So those of you who defended the decision, will you condemn Bush if and when he reverses course?

Update: Andrew Sullivan says the President is standing by his decision. Guess The Weekly Standard only speaks truth to power.

Josh Marshall has this analysis:
Some folks seem to be under the misimpression that there's some clever bargaining going on here. There's not.

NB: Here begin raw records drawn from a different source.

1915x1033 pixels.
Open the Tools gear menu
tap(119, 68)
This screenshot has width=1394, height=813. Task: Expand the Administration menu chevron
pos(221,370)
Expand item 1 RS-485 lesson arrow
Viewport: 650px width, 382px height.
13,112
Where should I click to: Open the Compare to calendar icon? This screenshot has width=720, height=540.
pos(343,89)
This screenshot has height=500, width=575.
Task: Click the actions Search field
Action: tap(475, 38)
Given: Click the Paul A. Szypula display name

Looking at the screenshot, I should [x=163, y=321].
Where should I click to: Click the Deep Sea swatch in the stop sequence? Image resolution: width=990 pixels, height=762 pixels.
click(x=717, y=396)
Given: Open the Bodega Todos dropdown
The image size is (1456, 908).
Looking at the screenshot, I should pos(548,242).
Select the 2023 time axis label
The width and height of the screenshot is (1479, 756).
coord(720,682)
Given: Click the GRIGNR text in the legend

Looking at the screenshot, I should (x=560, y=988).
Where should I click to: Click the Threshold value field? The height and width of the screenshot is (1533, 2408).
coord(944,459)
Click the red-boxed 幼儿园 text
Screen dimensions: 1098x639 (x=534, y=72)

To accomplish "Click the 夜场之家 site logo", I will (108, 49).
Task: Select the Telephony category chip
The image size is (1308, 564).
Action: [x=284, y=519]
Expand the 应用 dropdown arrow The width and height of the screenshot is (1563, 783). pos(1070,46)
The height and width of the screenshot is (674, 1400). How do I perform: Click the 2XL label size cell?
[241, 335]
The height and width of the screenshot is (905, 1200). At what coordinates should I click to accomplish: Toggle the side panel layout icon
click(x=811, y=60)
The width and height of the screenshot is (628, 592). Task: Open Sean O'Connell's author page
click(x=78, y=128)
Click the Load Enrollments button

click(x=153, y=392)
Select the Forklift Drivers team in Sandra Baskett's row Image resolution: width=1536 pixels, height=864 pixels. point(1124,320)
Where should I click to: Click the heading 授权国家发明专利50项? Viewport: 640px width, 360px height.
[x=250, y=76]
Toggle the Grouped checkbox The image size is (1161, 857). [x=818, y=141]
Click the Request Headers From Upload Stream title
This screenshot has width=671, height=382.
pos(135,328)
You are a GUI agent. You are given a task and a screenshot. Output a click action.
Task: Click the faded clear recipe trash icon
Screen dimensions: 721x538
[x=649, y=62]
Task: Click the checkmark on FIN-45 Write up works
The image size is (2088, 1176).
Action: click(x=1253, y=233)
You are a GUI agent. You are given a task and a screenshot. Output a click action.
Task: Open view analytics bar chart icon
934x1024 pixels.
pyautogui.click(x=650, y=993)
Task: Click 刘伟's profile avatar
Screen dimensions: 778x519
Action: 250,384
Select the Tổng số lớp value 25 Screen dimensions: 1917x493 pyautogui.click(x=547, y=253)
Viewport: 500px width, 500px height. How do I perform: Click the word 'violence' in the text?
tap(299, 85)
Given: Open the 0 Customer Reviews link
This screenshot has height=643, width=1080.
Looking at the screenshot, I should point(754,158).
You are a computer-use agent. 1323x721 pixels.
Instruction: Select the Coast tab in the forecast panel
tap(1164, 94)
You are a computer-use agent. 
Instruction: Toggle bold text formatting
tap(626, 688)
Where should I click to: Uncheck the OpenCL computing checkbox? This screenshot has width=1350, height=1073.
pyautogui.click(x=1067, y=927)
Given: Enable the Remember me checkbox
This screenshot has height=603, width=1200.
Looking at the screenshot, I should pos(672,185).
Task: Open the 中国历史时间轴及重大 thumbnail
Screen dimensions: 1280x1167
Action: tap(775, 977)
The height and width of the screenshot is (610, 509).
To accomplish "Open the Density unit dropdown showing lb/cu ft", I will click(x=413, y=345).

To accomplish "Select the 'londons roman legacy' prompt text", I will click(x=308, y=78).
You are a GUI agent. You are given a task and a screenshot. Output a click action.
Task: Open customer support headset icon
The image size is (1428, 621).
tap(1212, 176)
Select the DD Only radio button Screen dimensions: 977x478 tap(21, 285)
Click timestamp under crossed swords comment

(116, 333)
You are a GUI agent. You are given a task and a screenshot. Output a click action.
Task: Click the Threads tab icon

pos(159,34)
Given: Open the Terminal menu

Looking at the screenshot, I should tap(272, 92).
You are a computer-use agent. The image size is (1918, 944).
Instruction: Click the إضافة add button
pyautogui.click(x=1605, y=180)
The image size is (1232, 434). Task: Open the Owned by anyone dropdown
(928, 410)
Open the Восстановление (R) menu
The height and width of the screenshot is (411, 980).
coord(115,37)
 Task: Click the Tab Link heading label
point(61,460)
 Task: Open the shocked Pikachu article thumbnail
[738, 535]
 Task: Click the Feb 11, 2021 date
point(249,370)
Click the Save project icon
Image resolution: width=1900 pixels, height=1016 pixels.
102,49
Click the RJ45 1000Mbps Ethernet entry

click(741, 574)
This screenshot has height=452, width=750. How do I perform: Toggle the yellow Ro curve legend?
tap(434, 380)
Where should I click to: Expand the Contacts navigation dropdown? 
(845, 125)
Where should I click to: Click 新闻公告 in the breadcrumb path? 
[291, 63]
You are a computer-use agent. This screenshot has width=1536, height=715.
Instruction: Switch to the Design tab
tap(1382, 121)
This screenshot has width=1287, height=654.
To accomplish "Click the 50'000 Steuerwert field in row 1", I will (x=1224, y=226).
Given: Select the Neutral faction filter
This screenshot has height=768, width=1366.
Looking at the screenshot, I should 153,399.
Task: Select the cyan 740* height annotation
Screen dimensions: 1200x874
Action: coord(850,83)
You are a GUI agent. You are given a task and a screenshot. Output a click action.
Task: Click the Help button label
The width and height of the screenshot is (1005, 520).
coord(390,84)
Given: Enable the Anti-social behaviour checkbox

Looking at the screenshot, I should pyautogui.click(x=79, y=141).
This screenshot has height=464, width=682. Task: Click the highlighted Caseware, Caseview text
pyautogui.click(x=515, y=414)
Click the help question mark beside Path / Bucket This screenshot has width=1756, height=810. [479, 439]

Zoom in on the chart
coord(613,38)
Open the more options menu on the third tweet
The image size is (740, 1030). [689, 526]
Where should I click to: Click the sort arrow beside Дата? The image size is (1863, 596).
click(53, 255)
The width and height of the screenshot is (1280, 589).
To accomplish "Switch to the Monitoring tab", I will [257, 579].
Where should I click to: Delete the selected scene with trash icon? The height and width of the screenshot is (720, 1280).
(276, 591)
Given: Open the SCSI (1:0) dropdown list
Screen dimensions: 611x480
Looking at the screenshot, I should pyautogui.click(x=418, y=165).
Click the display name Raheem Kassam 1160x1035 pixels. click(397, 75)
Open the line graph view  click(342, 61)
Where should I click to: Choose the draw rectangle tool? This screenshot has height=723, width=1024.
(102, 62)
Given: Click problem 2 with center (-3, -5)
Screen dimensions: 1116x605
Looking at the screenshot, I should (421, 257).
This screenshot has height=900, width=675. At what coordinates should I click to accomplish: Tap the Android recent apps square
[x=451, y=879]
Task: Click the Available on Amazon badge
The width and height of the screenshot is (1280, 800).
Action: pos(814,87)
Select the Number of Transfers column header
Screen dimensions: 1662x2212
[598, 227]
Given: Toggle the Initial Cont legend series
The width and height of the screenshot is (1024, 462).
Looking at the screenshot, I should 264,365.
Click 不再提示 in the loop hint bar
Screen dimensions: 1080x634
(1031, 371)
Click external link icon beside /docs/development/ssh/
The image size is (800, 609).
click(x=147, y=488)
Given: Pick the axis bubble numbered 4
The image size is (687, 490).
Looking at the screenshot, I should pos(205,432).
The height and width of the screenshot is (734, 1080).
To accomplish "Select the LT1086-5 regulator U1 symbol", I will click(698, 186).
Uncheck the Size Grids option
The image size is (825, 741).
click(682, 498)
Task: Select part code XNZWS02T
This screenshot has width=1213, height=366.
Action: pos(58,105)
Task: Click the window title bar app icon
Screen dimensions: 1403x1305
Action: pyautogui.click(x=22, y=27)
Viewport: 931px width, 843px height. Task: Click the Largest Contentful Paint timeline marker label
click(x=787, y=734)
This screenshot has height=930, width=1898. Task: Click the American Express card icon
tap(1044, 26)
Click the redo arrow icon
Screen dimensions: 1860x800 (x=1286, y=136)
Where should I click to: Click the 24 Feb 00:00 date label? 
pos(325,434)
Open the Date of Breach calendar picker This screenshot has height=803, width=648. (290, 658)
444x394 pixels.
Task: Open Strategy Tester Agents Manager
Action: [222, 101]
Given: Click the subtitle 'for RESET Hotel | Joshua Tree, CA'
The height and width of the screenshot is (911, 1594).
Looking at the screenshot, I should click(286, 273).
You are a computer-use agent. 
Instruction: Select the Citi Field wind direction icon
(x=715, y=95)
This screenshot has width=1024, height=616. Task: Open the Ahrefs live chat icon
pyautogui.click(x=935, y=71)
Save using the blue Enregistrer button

Think about it. The whole pot is about $20 billion. Let's imagine the French and the Germans both got fabulously lucky and their companies managed to land contracts for a billion a piece. Does anyone think that Germany or France are going to write off billions of dollars in Iraqi loans or invite a backlash from their anti-Iraq war publics by sending in some troops all for the privilege of having the French or German versions of Halliburton or Bechtel make a few million dollars? Of course, not.

The heart of the matter here is that for some folks there's a certain failure to appreciate the situation we're in.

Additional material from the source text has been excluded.